*** Excerpted data ***

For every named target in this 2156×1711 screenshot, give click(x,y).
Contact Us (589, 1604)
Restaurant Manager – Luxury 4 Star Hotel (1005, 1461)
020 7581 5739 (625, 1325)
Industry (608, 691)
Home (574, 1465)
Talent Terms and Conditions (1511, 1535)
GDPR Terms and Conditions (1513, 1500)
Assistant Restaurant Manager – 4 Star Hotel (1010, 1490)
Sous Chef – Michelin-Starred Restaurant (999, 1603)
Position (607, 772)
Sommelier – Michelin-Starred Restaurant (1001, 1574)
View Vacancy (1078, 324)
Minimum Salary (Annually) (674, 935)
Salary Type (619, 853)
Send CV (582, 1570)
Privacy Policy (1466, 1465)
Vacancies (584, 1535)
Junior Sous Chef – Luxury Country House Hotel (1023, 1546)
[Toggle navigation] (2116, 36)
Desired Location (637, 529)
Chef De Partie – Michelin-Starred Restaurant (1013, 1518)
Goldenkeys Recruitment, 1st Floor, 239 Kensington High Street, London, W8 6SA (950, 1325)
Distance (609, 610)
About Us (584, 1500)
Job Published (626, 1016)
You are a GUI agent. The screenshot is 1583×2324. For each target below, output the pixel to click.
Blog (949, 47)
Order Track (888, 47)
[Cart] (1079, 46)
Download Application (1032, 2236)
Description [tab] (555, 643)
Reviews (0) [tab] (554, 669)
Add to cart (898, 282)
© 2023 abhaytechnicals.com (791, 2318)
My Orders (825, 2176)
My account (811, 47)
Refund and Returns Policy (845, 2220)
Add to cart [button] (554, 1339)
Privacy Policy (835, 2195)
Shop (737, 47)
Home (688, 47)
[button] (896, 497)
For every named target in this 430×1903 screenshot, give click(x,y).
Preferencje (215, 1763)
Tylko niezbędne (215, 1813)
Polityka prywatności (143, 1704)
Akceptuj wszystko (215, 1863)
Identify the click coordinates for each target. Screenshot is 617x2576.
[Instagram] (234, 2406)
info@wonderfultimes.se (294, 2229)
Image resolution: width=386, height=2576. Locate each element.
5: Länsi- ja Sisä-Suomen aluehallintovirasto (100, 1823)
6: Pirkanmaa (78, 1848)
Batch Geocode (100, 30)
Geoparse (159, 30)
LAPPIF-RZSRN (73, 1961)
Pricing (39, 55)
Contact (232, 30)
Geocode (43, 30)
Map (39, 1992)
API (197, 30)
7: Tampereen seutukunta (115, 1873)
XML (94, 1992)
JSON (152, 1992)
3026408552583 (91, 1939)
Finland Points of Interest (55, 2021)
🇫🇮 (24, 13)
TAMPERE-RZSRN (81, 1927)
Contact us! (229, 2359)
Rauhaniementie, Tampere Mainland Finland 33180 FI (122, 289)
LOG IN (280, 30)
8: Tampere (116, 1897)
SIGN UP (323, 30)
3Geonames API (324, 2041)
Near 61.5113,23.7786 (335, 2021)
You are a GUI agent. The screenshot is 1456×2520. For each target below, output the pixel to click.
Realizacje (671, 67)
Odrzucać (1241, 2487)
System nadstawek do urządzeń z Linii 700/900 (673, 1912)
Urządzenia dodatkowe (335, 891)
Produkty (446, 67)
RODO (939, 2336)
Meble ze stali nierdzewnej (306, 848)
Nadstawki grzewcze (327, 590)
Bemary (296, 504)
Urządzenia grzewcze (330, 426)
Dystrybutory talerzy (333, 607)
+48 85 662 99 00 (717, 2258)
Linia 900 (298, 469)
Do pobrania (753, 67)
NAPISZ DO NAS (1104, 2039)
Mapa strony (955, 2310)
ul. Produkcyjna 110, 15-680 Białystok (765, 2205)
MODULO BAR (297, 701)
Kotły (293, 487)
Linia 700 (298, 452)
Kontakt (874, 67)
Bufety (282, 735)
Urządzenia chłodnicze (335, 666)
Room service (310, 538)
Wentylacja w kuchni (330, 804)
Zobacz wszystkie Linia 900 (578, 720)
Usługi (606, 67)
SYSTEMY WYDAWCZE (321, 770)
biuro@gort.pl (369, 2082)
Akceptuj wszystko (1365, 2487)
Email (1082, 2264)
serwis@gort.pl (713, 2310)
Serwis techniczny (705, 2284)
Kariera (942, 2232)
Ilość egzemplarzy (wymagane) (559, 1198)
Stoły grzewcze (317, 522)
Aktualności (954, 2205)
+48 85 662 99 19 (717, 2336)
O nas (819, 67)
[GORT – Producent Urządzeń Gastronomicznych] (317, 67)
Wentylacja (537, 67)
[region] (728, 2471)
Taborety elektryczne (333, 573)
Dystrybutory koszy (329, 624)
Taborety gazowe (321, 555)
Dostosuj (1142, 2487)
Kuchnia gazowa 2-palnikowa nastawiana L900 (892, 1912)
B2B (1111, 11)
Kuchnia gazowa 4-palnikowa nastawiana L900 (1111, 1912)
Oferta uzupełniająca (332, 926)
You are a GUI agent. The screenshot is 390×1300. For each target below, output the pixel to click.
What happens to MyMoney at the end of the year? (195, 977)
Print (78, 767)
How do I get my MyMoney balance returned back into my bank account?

***

Exercise description = Repeat the material from above exactly, word for word.

Solution to this problem =
For every named target in this 2156×1711 screenshot, give click(x,y).
Contact Us (589, 1604)
Restaurant Manager – Luxury 4 Star Hotel (1005, 1461)
020 7581 5739 (625, 1325)
Industry (608, 691)
Home (574, 1465)
Talent Terms and Conditions (1511, 1535)
GDPR Terms and Conditions (1513, 1500)
Assistant Restaurant Manager – 4 Star Hotel (1010, 1490)
Sous Chef – Michelin-Starred Restaurant (999, 1603)
Position (607, 772)
Sommelier – Michelin-Starred Restaurant (1001, 1574)
View Vacancy (1078, 324)
Minimum Salary (Annually) (674, 935)
Salary Type (619, 853)
Send CV (582, 1570)
Privacy Policy (1466, 1465)
Vacancies (584, 1535)
Junior Sous Chef – Luxury Country House Hotel (1023, 1546)
[Toggle navigation] (2116, 36)
Desired Location (637, 529)
Chef De Partie – Michelin-Starred Restaurant (1013, 1518)
Goldenkeys Recruitment, 1st Floor, 239 Kensington High Street, London, W8 6SA (950, 1325)
Distance (609, 610)
About Us (584, 1500)
Job Published (626, 1016)
You are a GUI agent. The screenshot is 1583×2324. For each target below, output the pixel to click.
Blog (949, 47)
Order Track (888, 47)
[Cart] (1079, 46)
Download Application (1032, 2236)
Description [tab] (555, 643)
Reviews (0) [tab] (554, 669)
Add to cart (898, 282)
© 2023 abhaytechnicals.com (791, 2318)
My Orders (825, 2176)
My account (811, 47)
Refund and Returns Policy (845, 2220)
Add to cart [button] (554, 1339)
Privacy Policy (835, 2195)
Shop (737, 47)
Home (688, 47)
[button] (896, 497)
For every named target in this 430×1903 screenshot, give click(x,y).
Preferencje (215, 1763)
Tylko niezbędne (215, 1813)
Polityka prywatności (143, 1704)
Akceptuj wszystko (215, 1863)
Identify the click coordinates for each target. Screenshot is 617x2576.
[Instagram] (234, 2406)
info@wonderfultimes.se (294, 2229)
Image resolution: width=386, height=2576. Locate each element.
5: Länsi- ja Sisä-Suomen aluehallintovirasto (100, 1823)
6: Pirkanmaa (78, 1848)
Batch Geocode (100, 30)
Geoparse (159, 30)
LAPPIF-RZSRN (73, 1961)
Pricing (39, 55)
Contact (232, 30)
Geocode (43, 30)
Map (39, 1992)
API (197, 30)
7: Tampereen seutukunta (115, 1873)
XML (94, 1992)
JSON (152, 1992)
3026408552583 (91, 1939)
Finland Points of Interest (55, 2021)
🇫🇮 (24, 13)
TAMPERE-RZSRN (81, 1927)
Contact us! (229, 2359)
Rauhaniementie, Tampere Mainland Finland 33180 FI (122, 289)
LOG IN (280, 30)
8: Tampere (116, 1897)
SIGN UP (323, 30)
3Geonames API (324, 2041)
Near 61.5113,23.7786 (335, 2021)
You are a GUI agent. The screenshot is 1456×2520. For each target below, output the pixel to click.
Realizacje (671, 67)
Odrzucać (1241, 2487)
System nadstawek do urządzeń z Linii 700/900 (673, 1912)
Urządzenia dodatkowe (335, 891)
Produkty (446, 67)
RODO (939, 2336)
Meble ze stali nierdzewnej (306, 848)
Nadstawki grzewcze (327, 590)
Bemary (296, 504)
Urządzenia grzewcze (330, 426)
Dystrybutory talerzy (333, 607)
+48 85 662 99 00 (717, 2258)
Linia 900 (298, 469)
Do pobrania (753, 67)
NAPISZ DO NAS (1104, 2039)
Mapa strony (955, 2310)
ul. Produkcyjna 110, 15-680 Białystok (765, 2205)
MODULO BAR (297, 701)
Kotły (293, 487)
Linia 700 (298, 452)
Kontakt (874, 67)
Bufety (282, 735)
Urządzenia chłodnicze (335, 666)
Room service (310, 538)
Wentylacja w kuchni (330, 804)
Zobacz wszystkie Linia 900 (578, 720)
Usługi (606, 67)
SYSTEMY WYDAWCZE (321, 770)
biuro@gort.pl (369, 2082)
Akceptuj wszystko (1365, 2487)
Email (1082, 2264)
serwis@gort.pl (713, 2310)
Serwis techniczny (705, 2284)
Kariera (942, 2232)
Ilość egzemplarzy (wymagane) (559, 1198)
Stoły grzewcze (317, 522)
Aktualności (954, 2205)
+48 85 662 99 19 (717, 2336)
O nas (819, 67)
[GORT – Producent Urządzeń Gastronomicznych] (317, 67)
Wentylacja (537, 67)
[region] (728, 2471)
Taborety elektryczne (333, 573)
Dystrybutory koszy (329, 624)
Taborety gazowe (321, 555)
Dostosuj (1142, 2487)
Kuchnia gazowa 2-palnikowa nastawiana L900 (892, 1912)
B2B (1111, 11)
Kuchnia gazowa 4-palnikowa nastawiana L900 (1111, 1912)
Oferta uzupełniająca (332, 926)
You are a GUI agent. The screenshot is 390×1300. For each target below, output the pixel to click.
What happens to MyMoney at the end of the year? (195, 977)
Print (78, 767)
How do I get my MyMoney balance returned back into my bank account?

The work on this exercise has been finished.